History in the making

OutBeat is America's first ever (!) music festival focused on jazz-centric artists from the LGBTQ community, claims the brain trust at the William Way LGBT Community Center, which is putting on the event with financial support from the Pew Foundation and booking input by the hipsters of Ars Nova.

OutBeat aims to sharpen focus on "the key role" that LGBT-identifying artists have had on "the creation and propagation" of "this great American art form," said Community Center executive director Chris Bartlett. You can catch the beat as early as this afternoon (at the Arts Bank), with a scene-setting discussion harkening back to the early 1940s and the bravely "out" Billy Strayhorn, of Duke Ellington Orchestra fame and composer of such tunes as "Lush Life" and "Take the A-Train."

Chilling through music

While not without its own historic stresses (racism, sexism), jazz has long functioned as a missionary for peace and understanding, testified Oree. In 1973, this then 25-year-old "hooligan" first saw the light and "stopped hanging with the pirates" after an encouraging record-store owner on 52nd Street turned him on to jazz and an instrument shop in South Philadelphia pressed a standup bass into his arms.

It was "love at first sight," he recalled.

"I've seen the magic work time and again, music bringing people together," said Oree, a globe-hopping artist and for eight years also coproducer of the West Oak Lane Jazz Festival. "We'd have 50 policemen gathered on one corner at the festival, 50 corner boys across the street, looking dangerous. But soon after the music started they'd be interacting - laughing, shaking hands, having a great time together."

A Queer I

For better and bitter, OutBeat has been subtitled "America's First Queer Jazz Festival," using an "out of the box" hot-button word that, Bartlett said, "used to be used in a hateful way and has evolved to have a more powerful, inclusive meaning."

He hopes keeping it real will trigger heated discussions about the history of prejudice and the evolution of acceptance in the music world, and also connect attendees to the history of innovation that comes "in many art forms with a large LGBT participation. . . . Recognizing things are not exactly as they seem is a wonderful way to come at life as an artist."

Smoky songstress Patricia Barber clearly embraces her gayness as a lyrical theme and audience grabber on seductive songs like "Devil's Food": "Boy meets boy/Girl meets girl/Given any chance to fall in love/They do do do do do."

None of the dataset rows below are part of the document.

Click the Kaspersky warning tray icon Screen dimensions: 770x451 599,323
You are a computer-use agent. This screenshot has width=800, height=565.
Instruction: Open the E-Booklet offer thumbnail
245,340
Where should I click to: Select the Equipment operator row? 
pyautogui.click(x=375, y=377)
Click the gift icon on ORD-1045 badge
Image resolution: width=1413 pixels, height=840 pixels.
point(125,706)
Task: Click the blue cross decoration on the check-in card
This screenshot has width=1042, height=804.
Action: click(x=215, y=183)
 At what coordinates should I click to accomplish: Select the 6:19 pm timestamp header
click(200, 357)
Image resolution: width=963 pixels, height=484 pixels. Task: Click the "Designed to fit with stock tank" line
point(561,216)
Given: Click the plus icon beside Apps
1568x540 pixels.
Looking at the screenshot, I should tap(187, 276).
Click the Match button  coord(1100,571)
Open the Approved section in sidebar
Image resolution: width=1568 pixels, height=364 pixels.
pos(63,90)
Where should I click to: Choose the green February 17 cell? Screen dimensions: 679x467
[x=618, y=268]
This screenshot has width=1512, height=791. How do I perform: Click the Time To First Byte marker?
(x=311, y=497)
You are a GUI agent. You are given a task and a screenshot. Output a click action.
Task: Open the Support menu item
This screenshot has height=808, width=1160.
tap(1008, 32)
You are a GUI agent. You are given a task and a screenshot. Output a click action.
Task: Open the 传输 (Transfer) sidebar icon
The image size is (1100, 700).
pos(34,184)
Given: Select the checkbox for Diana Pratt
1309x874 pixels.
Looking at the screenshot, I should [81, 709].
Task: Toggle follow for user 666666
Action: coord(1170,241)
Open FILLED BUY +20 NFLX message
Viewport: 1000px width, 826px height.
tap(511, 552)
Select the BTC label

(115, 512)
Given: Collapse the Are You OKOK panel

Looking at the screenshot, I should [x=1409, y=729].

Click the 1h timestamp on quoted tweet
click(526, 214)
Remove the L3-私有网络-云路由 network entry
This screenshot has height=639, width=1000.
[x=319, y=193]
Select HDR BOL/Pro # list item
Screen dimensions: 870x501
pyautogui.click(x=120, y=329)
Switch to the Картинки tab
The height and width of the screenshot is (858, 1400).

But Fred Hersch recently groused to a reporter that he found the "Q" word in the Philly jazz-festival billing off-putting, off-topic.

Hersch came out in the early 1990s after a diagnosis of AIDS, with the belief that his days were numbered and his next tour could be his last. Subsequent treatment breakthroughs have happily proven the man wrong, allowing Hersch to continue making a lovely, lyrical mainstream style of piano jazz that is all about building on great jazz tradition (think Bill Evans, Oscar Peterson) and nothing in particular about being gay, he said.